September natural gas advanced Thursday following the release of government inventory data showing a significantly smaller increase than what the market was expecting. The Energy Information Administration (EIA) reported a build of just 25 Bcf, about 11 Bcf less than industry estimates. September futures rose 10.5 cents to $4.108 and October gained 10.3 cents to $4.127. September crude oil jumped $2.83 to $85.72/bbl.

Prices reacted immediately to the report by trading as high as $4.143 moments after the figures were released; 35 minutes after the announcement September was at $4.089, up 9.5 cents from the previous close.

Traders see a sense of market equilibrium. “I’d like to think that natural gas under $4 was not comfortable and has popped higher because of heavy-duty electricity usage in the South. So it makes sense that with this historical heat, prices would not fall off a cliff,” said a California risk manager.

In spite of the stout rise, those with exposure to rising prices took little action. “My [end-user] accounts have not hedged for the winter. In fact, they bought some protective puts [Thursday] because they didn’t want any other hedge vehicles that they had previously purchased getting lower than current prices. We bought some December $4.40 put options with the idea that if it is a warm winter, then they wouldn’t have to worry about lower prices. They bought put options to protect against earlier call options declining. They are layering in a fence and neutralizing a hedge. No one is getting extra long,” he said.

“September natural gas is going to need the tropics [i.e., hurricanes] to help it out. You can’t really get too short here. Where are we going? $3? Not unless the economy is going to get worse.”

That help might be coming sooner than later. “It is possible that we will plow through at least three named systems by Aug. 25: Franklin, Gert and Harvey,” said senior meteorologist Alex Sosnowski on Wednesday (see related story).

“Some of our forecast tools suggest at least two tropical waves (Cape Verde systems) will have moderate development.
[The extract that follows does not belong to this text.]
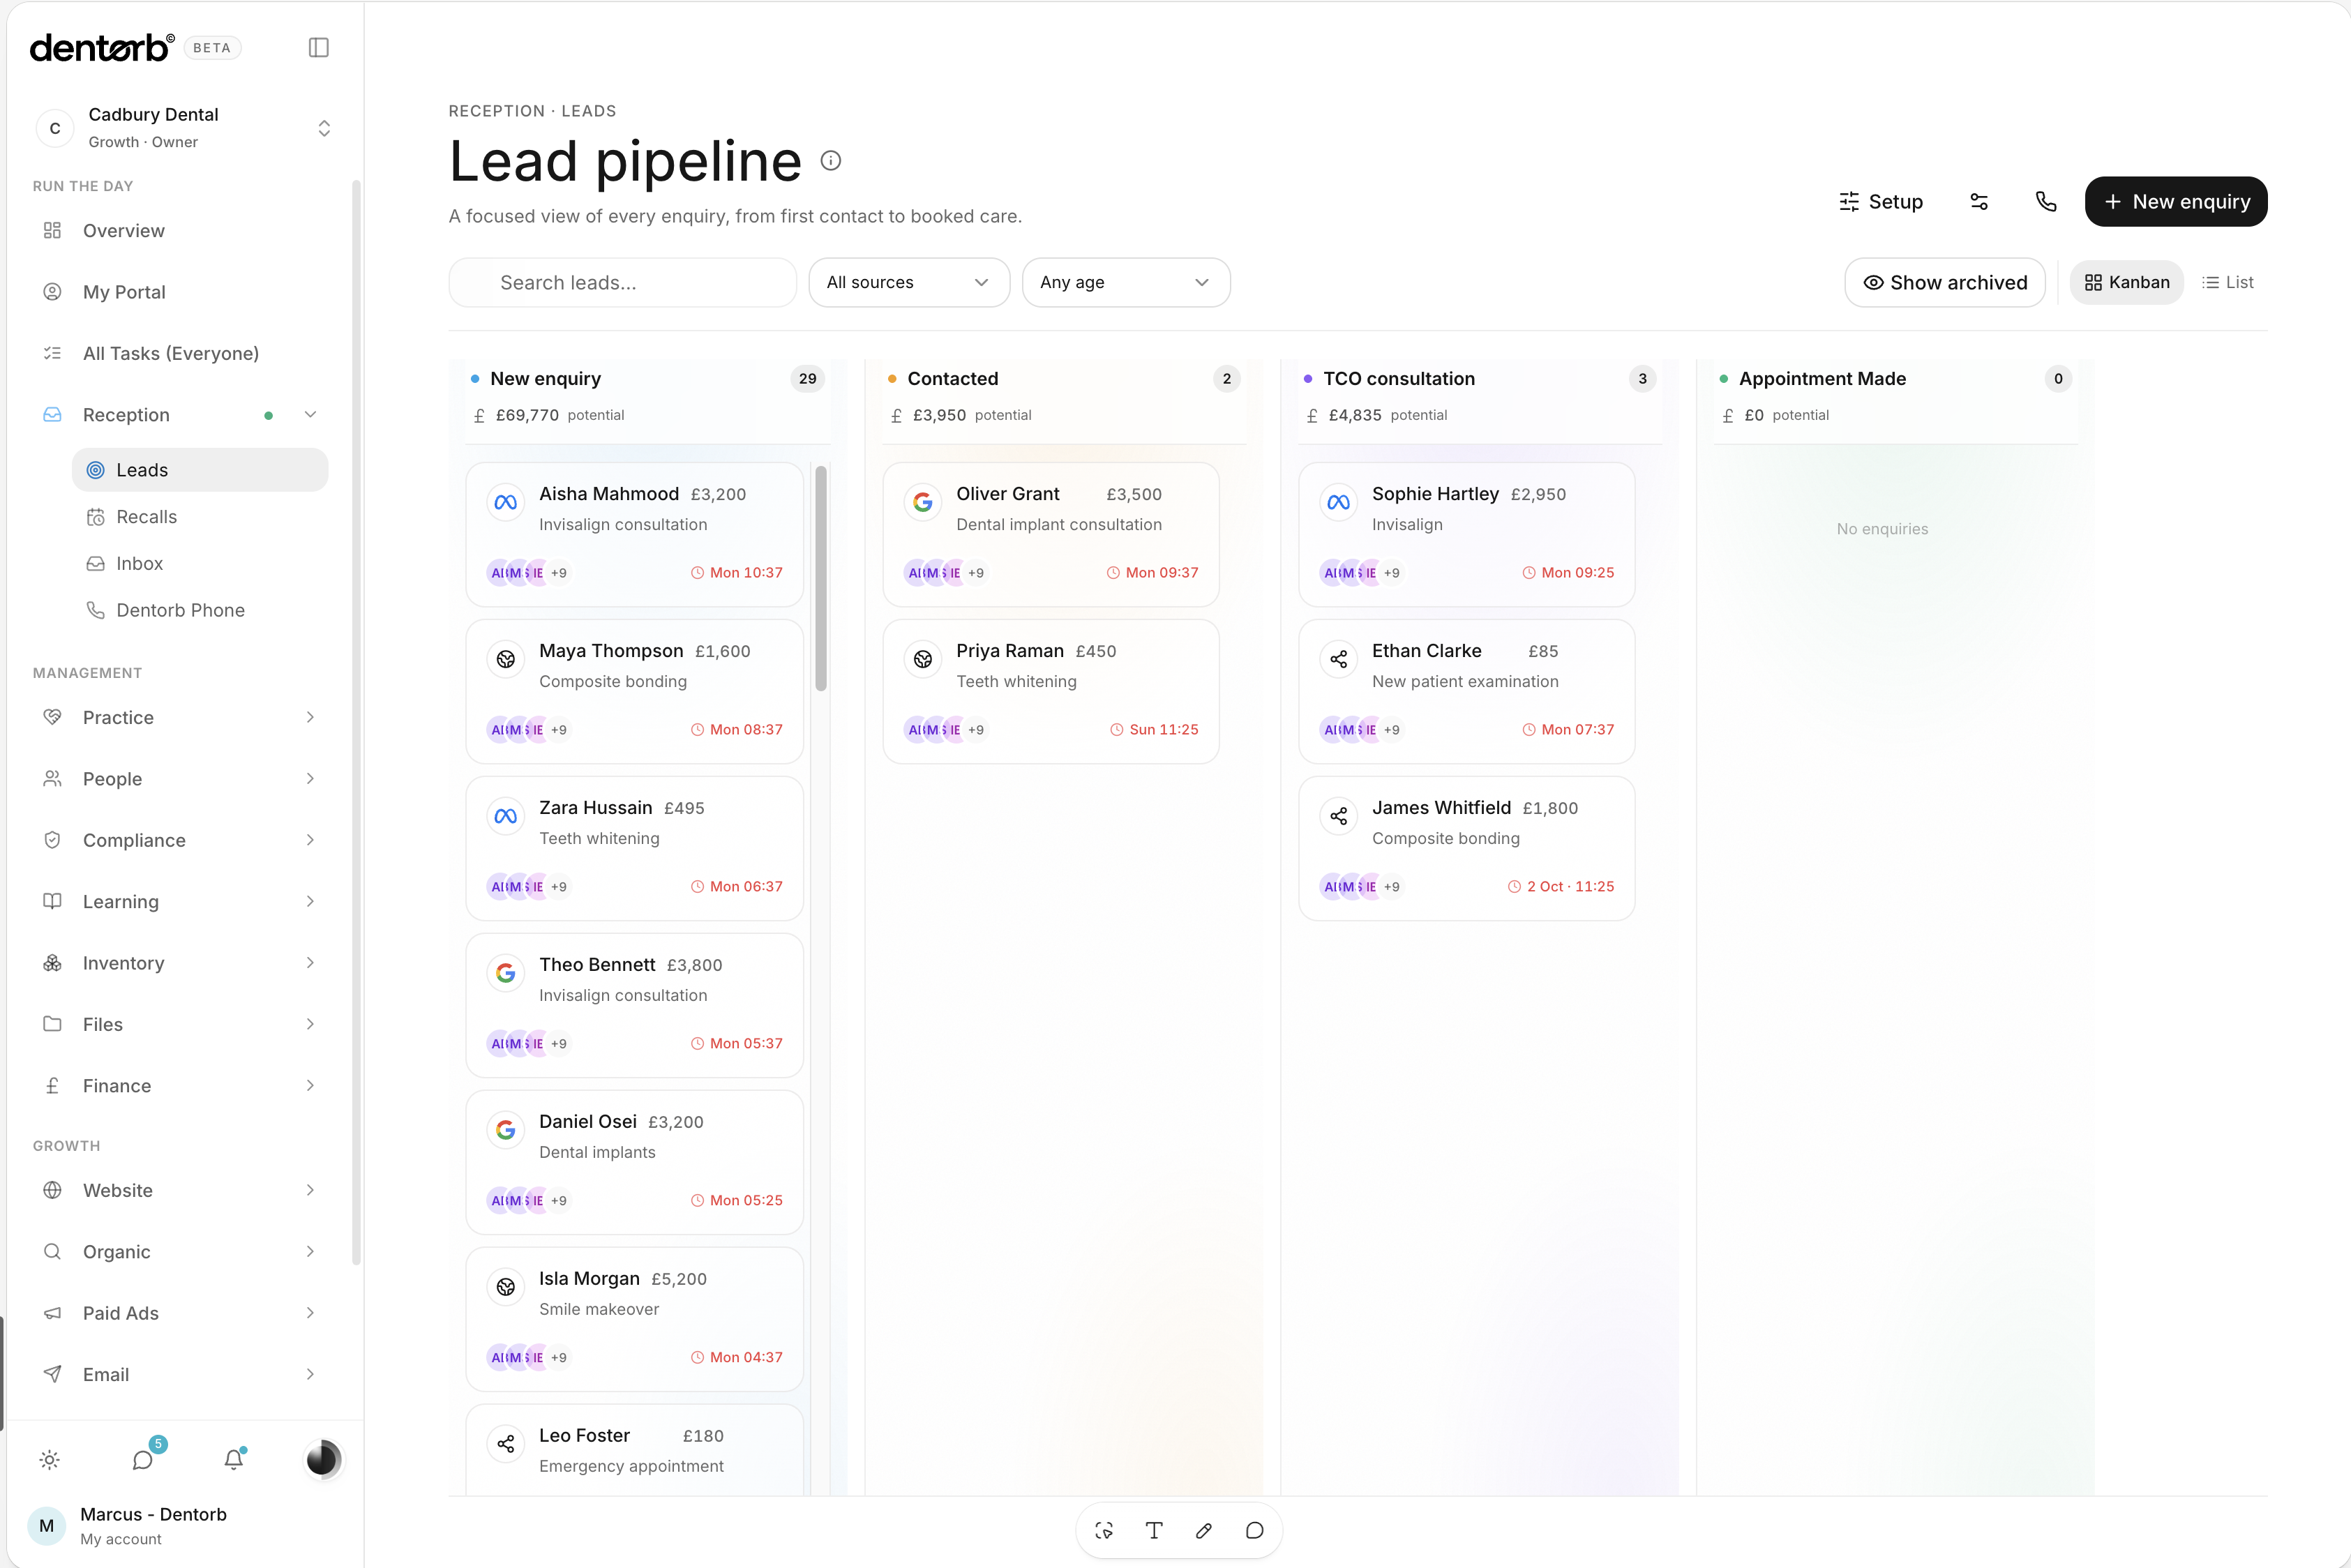The height and width of the screenshot is (1568, 2351).
Task: Select the pencil draw tool
Action: click(1204, 1530)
The first disturbance may affect the Leeward Islands this weekend with drenching downpours and squalls. The second system may visit the same area during the second half of next week with similar conditions. Both of these systems, if they do develop, could come close to Bermuda waters several days after affecting the Lesser Antilles,” Sosnowski said.

Traders were looking for about an average increase in storage gas, according to pre-report surveys. The EIA injection figures were expected to show a build in line with the five-year average of 37 Bcf and last year’s 36 Bcf. Market bears fondly noted that following the release of the data for the last four weeks the market has trended lower. Last Thursday, for example, the September contract fell 14.9 cents to settle at $3.941 following a storage report showing an above-expectation 44 Bcf injection, but Thursday’s gains sent the bears scurrying for cover.

For the week ended Aug. 5, Kyle Cooper of IAF Advisors in Houston expected a 33 Bcf increase, and a Reuters survey of 25 analysts revealed an average 37 Bcf with a sample range of 31-48 Bcf. Industry consultant Bentek Energy, utilizing its statistically enhanced North American flow model, predicted a build of 36 Bcf.

Forecasting, however, can be a ruthless endeavor. “At the end of last week I was predicting a 25 Bcf injection for this week [week ended Aug. 5], but I moved my number up to 33 Bcf and now I am kicking myself,” said Cooper.